# Exercise aim:
Copy out the following lines word for word, with every character unchanged.

# Task data:
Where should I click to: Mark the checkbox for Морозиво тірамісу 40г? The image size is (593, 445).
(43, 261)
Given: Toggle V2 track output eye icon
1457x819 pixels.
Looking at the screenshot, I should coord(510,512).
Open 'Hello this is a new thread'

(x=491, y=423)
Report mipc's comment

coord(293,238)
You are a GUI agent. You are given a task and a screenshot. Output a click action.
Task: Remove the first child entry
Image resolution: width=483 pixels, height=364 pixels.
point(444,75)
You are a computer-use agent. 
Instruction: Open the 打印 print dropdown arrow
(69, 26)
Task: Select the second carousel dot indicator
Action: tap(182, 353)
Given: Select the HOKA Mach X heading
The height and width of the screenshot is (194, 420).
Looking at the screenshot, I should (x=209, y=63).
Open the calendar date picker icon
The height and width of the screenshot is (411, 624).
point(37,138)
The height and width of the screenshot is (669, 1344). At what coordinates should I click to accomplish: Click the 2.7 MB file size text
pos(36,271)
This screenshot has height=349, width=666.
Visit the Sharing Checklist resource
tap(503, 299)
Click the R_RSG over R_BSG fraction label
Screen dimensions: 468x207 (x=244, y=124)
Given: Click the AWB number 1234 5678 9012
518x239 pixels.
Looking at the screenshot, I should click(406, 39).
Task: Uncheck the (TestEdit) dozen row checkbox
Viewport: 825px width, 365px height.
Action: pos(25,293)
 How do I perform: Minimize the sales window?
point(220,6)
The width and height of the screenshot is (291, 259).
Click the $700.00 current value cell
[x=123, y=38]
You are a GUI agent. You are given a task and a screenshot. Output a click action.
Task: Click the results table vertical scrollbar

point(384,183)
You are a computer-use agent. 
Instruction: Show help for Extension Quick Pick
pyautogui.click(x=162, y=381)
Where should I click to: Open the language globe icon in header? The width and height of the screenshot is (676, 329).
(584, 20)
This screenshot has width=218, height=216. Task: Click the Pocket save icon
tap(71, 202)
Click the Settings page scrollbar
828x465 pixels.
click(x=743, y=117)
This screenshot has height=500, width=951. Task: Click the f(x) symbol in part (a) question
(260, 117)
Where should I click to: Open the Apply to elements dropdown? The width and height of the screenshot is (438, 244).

# Complete answer:
Where should I click to: Mark the checkbox for Морозиво тірамісу 40г? The image size is (593, 445).
(43, 261)
Given: Toggle V2 track output eye icon
1457x819 pixels.
Looking at the screenshot, I should coord(510,512).
Open 'Hello this is a new thread'

(x=491, y=423)
Report mipc's comment

coord(293,238)
You are a GUI agent. You are given a task and a screenshot. Output a click action.
Task: Remove the first child entry
Image resolution: width=483 pixels, height=364 pixels.
point(444,75)
You are a computer-use agent. 
Instruction: Open the 打印 print dropdown arrow
(69, 26)
Task: Select the second carousel dot indicator
Action: tap(182, 353)
Given: Select the HOKA Mach X heading
The height and width of the screenshot is (194, 420).
Looking at the screenshot, I should (x=209, y=63).
Open the calendar date picker icon
The height and width of the screenshot is (411, 624).
point(37,138)
The height and width of the screenshot is (669, 1344). At what coordinates should I click to accomplish: Click the 2.7 MB file size text
pos(36,271)
This screenshot has height=349, width=666.
Visit the Sharing Checklist resource
tap(503, 299)
Click the R_RSG over R_BSG fraction label
Screen dimensions: 468x207 (x=244, y=124)
Given: Click the AWB number 1234 5678 9012
518x239 pixels.
Looking at the screenshot, I should click(406, 39).
Task: Uncheck the (TestEdit) dozen row checkbox
Viewport: 825px width, 365px height.
Action: pos(25,293)
 How do I perform: Minimize the sales window?
point(220,6)
The width and height of the screenshot is (291, 259).
Click the $700.00 current value cell
[x=123, y=38]
You are a GUI agent. You are given a task and a screenshot. Output a click action.
Task: Click the results table vertical scrollbar

point(384,183)
You are a computer-use agent. 
Instruction: Show help for Extension Quick Pick
pyautogui.click(x=162, y=381)
Where should I click to: Open the language globe icon in header? The width and height of the screenshot is (676, 329).
(584, 20)
This screenshot has width=218, height=216. Task: Click the Pocket save icon
tap(71, 202)
Click the Settings page scrollbar
828x465 pixels.
click(x=743, y=117)
This screenshot has height=500, width=951. Task: Click the f(x) symbol in part (a) question
(260, 117)
Where should I click to: Open the Apply to elements dropdown? The width and height of the screenshot is (438, 244).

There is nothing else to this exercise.